Program: GN-2024B-Q-215
Title: | Spectroscopic confirmation of faint z~5, 6 quasar candidates selected by machine learning |
PI: | Yunyi Choi |
Co-I(s): | Hyunsung Jun, Myungshin Im, Ji Hoon Kim, Yongjung Kim |
Abstract
The search for high redshift quasars over the past two decades has led to major discoveries in areas from supermassive black hole accretion to cosmic reionization. The significance of these scientific results has relied on the completeness and reliability of the quasar selection method from optical-to-NIR broad-band colors. Recently, machine learning has been forecasting improvement in both domains for the color selection of high-redshift quasars.
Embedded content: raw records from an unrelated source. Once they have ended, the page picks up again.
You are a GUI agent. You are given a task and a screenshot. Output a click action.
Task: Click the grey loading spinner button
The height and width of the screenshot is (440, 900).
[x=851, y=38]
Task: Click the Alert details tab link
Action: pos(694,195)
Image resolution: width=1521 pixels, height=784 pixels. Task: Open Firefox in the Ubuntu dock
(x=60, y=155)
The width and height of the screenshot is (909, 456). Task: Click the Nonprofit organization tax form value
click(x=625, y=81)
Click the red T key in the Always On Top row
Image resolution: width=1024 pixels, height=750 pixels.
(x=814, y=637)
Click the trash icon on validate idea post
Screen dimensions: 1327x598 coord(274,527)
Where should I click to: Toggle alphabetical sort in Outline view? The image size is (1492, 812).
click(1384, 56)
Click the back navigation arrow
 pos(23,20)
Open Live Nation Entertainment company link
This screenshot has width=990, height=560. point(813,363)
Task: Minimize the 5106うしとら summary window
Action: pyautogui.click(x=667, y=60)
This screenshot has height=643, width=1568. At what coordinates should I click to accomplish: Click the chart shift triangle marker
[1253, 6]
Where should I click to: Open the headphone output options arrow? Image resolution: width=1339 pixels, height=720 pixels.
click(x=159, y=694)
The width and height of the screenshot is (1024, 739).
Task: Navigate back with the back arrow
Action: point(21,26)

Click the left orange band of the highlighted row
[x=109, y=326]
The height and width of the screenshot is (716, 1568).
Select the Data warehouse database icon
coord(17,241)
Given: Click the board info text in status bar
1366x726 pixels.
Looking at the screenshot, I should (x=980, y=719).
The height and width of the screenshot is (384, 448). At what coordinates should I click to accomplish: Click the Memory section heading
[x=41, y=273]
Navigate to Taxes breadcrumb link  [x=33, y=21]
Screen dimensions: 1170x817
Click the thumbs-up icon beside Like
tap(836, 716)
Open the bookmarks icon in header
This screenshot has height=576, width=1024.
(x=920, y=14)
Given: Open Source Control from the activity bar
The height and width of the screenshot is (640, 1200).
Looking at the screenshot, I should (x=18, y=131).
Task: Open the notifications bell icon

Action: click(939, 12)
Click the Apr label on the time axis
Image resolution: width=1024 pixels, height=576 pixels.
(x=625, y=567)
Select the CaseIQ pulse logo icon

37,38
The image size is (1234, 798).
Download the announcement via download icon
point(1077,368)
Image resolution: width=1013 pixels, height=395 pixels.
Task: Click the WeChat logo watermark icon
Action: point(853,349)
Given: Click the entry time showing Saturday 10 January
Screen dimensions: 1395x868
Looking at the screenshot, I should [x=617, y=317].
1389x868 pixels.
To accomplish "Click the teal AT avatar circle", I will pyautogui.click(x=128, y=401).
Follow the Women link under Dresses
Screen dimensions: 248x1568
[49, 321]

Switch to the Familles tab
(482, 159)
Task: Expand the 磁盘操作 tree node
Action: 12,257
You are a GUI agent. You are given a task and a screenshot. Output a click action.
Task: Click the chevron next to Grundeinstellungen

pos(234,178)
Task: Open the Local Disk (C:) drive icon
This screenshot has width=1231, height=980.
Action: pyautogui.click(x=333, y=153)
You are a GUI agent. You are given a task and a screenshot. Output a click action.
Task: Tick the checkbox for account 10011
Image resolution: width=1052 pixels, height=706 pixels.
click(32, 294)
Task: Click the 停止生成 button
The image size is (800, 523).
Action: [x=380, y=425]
Utilizing multi-color photometry, computers are trained to tell quasars from stars down to a regime previously missed by simple color cuts. In our previous work, we identified 35 candidates of quasars at z~5 down to M1450=-22 mag, using machine learning and Bayesian information criterion. The number of candidates is nearly 2x than what another group identified using a traditional color box selection method. Through Gemini/GMOS observations, we aim to constrain the selection efficiency of faint z~5 and 6 quasars, based on the combination of machine learning and Bayesian information criterion. We obtained the Gemini/GMOS time in 23B and 24A semesters to observe 7 targets, but only one target has been observed so far. Here, we propose to observe 5 faint (M1450 < - 22.1 mag) quasar candidates observable in 24B that cannot be selected with the simple color box selection. The combination of the targets from 23B,24A and 24B enables a statistically meaningful test of the selection method at the fainter magnitudes, resulting in a reduction of the standard error by 23.5%. If the quasar selection efficiency turns out to be high at less explored color or luminosity space, it will validate and promote the use of machine learning in finding distant quasars down to the survey limit. The confirmed quasars will better constrain the faint-end luminosity function by bridging the gap between the bright quasar LF from wide-field surveys and recent JWST results.